+++ WORKING DATA +++

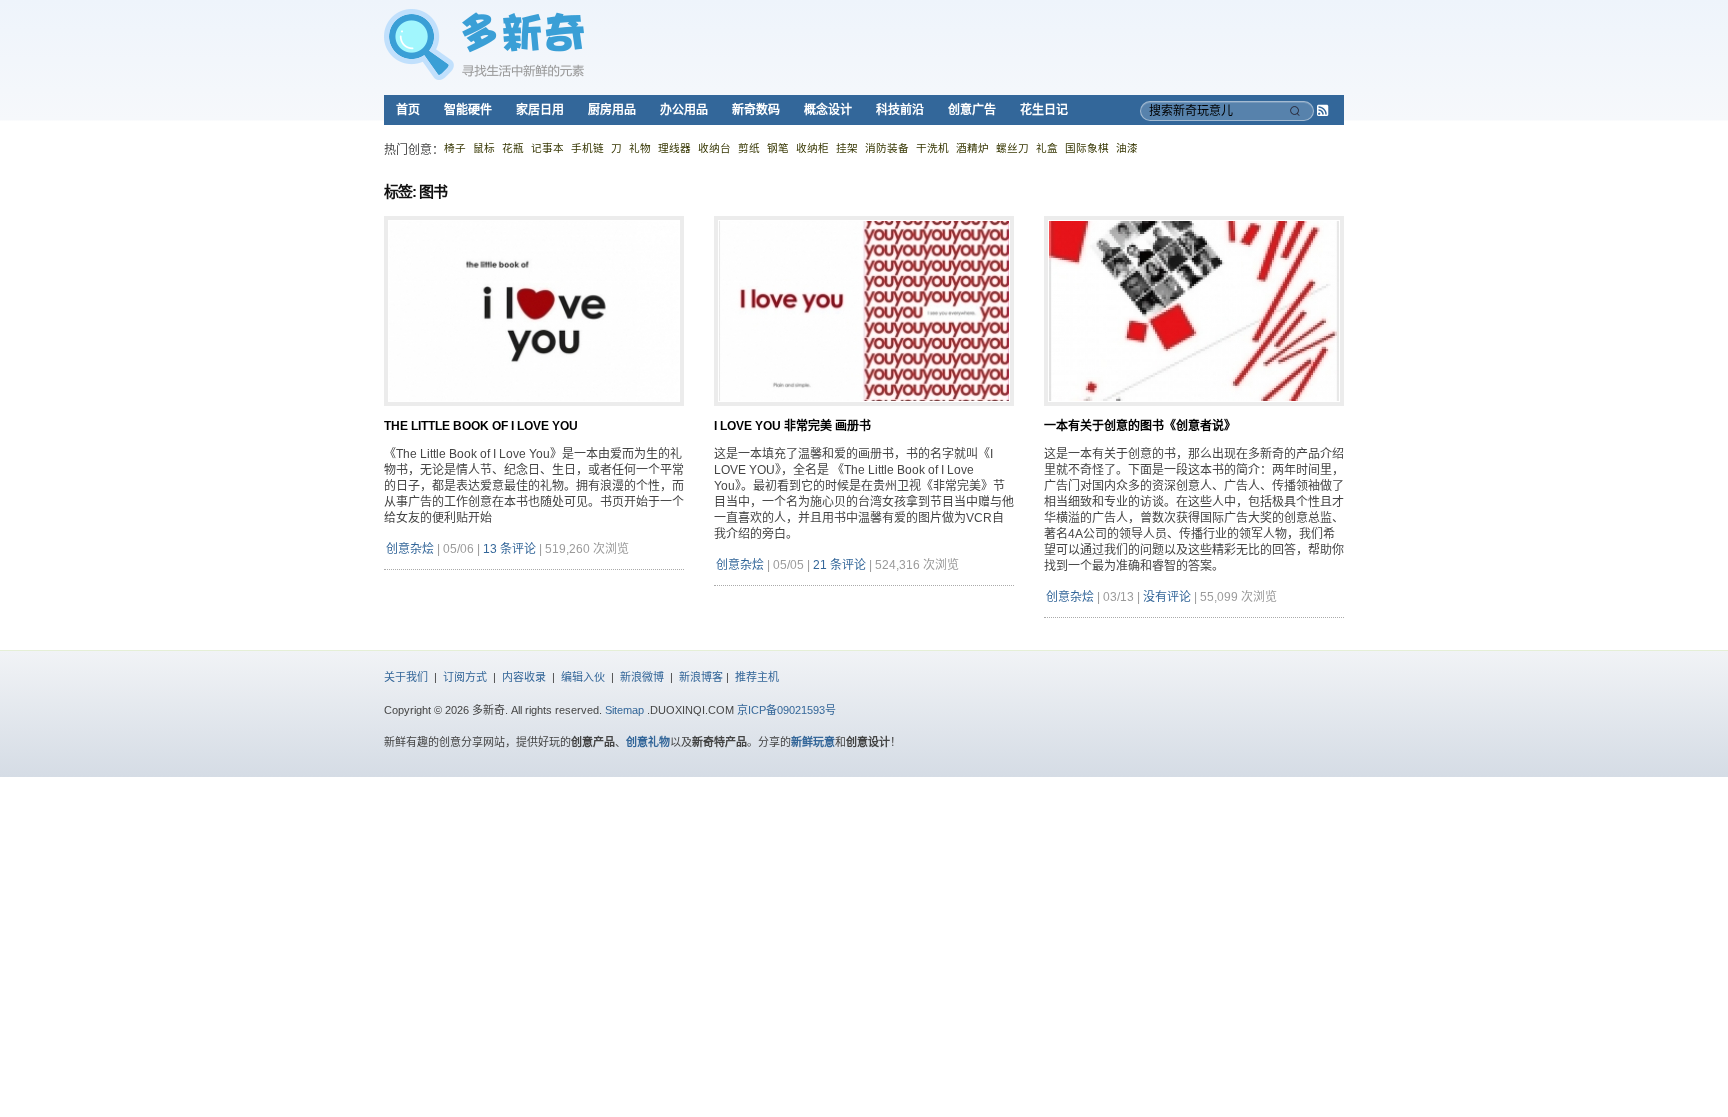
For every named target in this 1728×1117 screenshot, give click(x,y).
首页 (408, 110)
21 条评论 (839, 565)
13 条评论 (509, 549)
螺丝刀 (1012, 148)
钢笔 (778, 148)
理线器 (674, 148)
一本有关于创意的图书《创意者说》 (1140, 426)
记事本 (547, 148)
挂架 (847, 148)
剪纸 (749, 148)
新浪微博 (642, 677)
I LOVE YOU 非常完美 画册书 (792, 426)
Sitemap (624, 710)
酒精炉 (972, 148)
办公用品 (684, 110)
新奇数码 (756, 110)
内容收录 (524, 677)
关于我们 (406, 677)
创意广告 (972, 110)
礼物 (640, 148)
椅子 (455, 148)
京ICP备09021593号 (786, 710)
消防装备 (887, 148)
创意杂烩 (410, 549)
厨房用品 (612, 110)
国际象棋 (1087, 148)
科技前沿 (900, 110)
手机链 (587, 148)
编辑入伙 (583, 677)
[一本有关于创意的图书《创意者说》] (1194, 414)
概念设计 (828, 110)
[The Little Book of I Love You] (534, 414)
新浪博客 (701, 677)
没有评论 (1167, 597)
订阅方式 (465, 677)
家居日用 (540, 110)
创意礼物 (648, 742)
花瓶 (513, 148)
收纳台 (714, 148)
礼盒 (1047, 148)
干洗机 (932, 148)
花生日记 (1044, 110)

+++

--- TASK ---
Only the lines from the start of the records to the one containing "办公用品 (684, 110)" should be repeated, exactly and with both ends kept; drop any pictures.

--- SOLUTION FOR THIS EXERCISE ---
For every named target in this 1728×1117 screenshot, give click(x,y).
首页 (408, 110)
21 条评论 (839, 565)
13 条评论 (509, 549)
螺丝刀 (1012, 148)
钢笔 (778, 148)
理线器 (674, 148)
一本有关于创意的图书《创意者说》 (1140, 426)
记事本 (547, 148)
挂架 (847, 148)
剪纸 (749, 148)
新浪微博 (642, 677)
I LOVE YOU 非常完美 画册书 (792, 426)
Sitemap (624, 710)
酒精炉 (972, 148)
办公用品 (684, 110)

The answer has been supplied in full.